Thomas O'Neil-White/WBFO News

Two Erie County elected officials say they are concerned about the possible negative consequences of allowing undocument immigrants to obtain a driver's license in New York. The bill, being debated in Albany, has the support of top Democrats and Gov. Andrew Cuomo. On Wednesday, the state's Business Council came out in support of the idea, saying the proposal would boost the New York's economy and help businesses that employ immigrants.

Erie County Clerk Mickey Kearns and comptroller Stefan Mychajliw are joining forces to oppose the measure. Kearns has asked Mychajliw to compile a report outlining the possible adverse effects that could come from the bill's passage.

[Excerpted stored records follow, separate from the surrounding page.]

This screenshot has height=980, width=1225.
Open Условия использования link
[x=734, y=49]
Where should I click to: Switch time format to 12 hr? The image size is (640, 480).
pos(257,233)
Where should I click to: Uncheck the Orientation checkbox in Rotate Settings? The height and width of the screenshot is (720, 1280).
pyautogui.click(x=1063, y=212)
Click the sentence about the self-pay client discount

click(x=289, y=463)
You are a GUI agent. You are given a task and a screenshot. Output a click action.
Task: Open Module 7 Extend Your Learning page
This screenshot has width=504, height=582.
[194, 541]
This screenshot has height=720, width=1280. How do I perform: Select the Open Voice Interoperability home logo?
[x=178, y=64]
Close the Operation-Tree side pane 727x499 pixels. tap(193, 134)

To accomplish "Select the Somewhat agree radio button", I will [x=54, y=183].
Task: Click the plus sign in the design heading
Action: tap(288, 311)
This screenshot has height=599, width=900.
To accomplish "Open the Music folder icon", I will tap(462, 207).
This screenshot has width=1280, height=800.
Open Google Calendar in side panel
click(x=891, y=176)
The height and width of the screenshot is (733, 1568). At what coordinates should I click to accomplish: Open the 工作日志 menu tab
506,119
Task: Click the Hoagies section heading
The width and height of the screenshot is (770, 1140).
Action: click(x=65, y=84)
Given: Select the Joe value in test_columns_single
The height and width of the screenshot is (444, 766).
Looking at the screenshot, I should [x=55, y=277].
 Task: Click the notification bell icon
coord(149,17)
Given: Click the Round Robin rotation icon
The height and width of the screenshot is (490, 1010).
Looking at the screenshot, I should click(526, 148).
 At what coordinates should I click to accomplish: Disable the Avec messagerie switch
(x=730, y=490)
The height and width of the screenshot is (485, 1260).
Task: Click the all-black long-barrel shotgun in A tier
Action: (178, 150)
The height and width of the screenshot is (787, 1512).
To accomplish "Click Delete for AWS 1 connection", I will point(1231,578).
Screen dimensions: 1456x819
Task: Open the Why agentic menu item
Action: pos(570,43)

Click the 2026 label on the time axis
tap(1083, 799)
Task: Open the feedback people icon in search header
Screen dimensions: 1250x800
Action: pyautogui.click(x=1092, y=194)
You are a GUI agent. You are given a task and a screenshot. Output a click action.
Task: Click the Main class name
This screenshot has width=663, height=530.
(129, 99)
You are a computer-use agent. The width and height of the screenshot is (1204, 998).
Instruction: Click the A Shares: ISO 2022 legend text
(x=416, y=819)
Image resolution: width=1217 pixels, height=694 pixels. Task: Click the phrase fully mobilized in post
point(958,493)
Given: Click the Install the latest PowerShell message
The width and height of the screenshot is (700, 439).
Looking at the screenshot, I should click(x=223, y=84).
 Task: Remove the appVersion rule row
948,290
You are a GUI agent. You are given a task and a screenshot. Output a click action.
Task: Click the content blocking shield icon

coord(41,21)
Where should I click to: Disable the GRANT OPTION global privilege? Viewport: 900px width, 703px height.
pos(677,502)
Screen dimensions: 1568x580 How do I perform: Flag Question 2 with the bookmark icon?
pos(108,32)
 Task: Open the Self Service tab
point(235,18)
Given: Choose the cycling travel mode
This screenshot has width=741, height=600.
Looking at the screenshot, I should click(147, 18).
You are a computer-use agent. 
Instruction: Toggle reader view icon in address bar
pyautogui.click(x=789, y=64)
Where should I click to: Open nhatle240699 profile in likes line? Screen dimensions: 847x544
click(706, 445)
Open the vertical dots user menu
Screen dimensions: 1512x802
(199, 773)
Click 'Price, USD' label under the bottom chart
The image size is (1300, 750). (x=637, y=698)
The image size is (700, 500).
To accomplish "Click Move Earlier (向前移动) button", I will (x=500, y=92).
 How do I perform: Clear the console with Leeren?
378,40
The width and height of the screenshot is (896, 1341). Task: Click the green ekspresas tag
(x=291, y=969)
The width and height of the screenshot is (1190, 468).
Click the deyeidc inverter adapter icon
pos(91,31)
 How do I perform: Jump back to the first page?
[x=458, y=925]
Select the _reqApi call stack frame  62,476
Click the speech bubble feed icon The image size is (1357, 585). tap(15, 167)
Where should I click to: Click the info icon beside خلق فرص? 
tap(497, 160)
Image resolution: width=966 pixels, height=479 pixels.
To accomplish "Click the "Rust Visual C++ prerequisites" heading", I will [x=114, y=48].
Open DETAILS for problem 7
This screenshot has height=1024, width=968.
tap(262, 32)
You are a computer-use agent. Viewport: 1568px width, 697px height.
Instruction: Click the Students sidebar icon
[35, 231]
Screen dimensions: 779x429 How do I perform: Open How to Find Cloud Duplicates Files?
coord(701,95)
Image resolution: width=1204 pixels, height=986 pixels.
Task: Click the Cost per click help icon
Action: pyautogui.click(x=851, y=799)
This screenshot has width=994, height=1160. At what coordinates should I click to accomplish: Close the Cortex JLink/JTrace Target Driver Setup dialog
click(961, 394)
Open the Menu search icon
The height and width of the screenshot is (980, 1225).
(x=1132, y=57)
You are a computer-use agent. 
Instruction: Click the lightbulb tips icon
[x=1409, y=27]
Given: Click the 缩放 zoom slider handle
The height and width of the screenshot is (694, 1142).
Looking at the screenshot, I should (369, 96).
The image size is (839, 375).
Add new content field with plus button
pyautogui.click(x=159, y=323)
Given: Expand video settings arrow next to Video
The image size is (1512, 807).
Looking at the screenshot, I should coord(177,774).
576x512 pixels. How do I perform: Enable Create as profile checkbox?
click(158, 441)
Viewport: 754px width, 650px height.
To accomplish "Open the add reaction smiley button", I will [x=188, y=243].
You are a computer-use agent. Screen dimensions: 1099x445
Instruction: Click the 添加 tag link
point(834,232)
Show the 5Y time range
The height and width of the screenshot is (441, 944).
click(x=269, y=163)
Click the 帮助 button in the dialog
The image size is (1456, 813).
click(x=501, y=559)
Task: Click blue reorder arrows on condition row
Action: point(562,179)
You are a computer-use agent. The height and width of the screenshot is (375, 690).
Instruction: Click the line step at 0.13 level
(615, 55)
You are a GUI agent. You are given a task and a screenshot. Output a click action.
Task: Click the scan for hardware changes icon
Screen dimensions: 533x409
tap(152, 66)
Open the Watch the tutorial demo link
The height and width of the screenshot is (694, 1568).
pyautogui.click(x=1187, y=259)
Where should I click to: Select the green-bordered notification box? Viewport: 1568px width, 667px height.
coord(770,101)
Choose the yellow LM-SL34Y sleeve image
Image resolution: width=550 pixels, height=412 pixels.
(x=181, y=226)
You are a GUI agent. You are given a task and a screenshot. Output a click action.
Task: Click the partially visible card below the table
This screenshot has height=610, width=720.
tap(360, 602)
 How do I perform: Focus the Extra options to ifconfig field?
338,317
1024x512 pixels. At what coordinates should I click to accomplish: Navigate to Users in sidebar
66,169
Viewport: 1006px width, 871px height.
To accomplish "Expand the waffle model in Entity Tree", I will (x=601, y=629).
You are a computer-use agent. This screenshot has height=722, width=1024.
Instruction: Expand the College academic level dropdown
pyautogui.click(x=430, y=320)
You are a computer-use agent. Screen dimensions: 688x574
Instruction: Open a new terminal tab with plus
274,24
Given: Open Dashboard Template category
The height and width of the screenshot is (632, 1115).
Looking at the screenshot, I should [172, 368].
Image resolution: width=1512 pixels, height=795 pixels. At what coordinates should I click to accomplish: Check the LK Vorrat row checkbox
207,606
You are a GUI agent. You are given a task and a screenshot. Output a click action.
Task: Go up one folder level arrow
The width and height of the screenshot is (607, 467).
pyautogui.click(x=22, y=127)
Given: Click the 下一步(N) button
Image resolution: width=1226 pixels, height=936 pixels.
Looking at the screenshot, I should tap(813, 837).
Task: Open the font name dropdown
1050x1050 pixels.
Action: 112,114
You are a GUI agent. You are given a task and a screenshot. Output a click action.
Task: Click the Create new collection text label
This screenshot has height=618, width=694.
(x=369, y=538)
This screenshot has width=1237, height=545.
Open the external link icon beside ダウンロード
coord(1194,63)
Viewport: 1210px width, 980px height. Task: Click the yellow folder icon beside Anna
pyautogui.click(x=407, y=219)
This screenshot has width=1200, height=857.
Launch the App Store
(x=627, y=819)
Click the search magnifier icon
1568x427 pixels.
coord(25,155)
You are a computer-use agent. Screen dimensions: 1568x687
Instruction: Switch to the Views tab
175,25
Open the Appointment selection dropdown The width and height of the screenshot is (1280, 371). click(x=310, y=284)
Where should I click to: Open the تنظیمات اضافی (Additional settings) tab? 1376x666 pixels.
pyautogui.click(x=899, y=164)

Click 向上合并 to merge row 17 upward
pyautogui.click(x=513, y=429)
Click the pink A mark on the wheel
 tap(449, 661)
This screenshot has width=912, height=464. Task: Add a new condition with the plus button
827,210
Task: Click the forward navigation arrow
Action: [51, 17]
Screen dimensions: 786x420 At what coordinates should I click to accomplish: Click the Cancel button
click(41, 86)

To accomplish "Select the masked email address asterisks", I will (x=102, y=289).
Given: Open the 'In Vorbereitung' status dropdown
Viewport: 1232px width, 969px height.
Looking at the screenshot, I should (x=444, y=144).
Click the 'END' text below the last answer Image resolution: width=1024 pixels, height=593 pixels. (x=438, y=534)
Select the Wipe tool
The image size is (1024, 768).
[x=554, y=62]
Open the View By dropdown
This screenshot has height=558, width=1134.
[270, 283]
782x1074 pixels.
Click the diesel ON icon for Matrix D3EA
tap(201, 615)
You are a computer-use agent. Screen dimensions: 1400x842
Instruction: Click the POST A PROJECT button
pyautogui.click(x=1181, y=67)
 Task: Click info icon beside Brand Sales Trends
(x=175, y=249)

Many Republican lawmakers say they oppose the issue. Both houses of the state legislature are controlled by Democrats. Mychajliw is a Republican and Kearns is a registered Democrat, though he ran for clerk on the Republican line.

At a news conference Thursday, Mychajliw said state leaders are acting "recklessly and irresponsibly."

"It really does open up a Pandora's Box, as far as the clerk's office is concerned, from a fiscal perspective. The Erie County clerk may have to hire more workers. He may have to pay more for overtime. He may have to hire interpreters. There may be a cost for security," Mychajliw said.

Kearns, a former assemblyman, agreed, saying the bill could lead to greater costs for his department, which could then be passed along to taxpayers.

"The taxpayers need to know to reach out to their legislators that there will be an unintended consequence. Their tax bills may go up," Kearns said. "We're giving you this final warning. I don't want to hear any legislators say, 'I didn't know. I didn't hear about that.' They're going to hear about it now."

Mychajliw said there are also thorny issues that could come up for law enforcement and boards of elections. Both he and Kearns have sent a letter to the governor asking him to veto any such bill.

"For law enforcement, what's going to happen if potential refugees from Canada flood our border or illegal immigrants from across the country come in to New York state? It is quite scary once you have that breeder document of a driver's licence what you could then obtain," Mychajliw said, citing a hunting license as an example.

Kearns said his office is already facing pressure in preparing for the implementation of REAL ID in October 2020. The identification will be required for anyone boarding a domestic flight or entering a federal building if a person does not already have a passport or enhanced driver's licence.

The clerk noted he has to present a preliminary budget by August 1 and the license issue will have a significant impact on his department's expenses.

WBFO's Thomas O'Neil-White contributed to this report.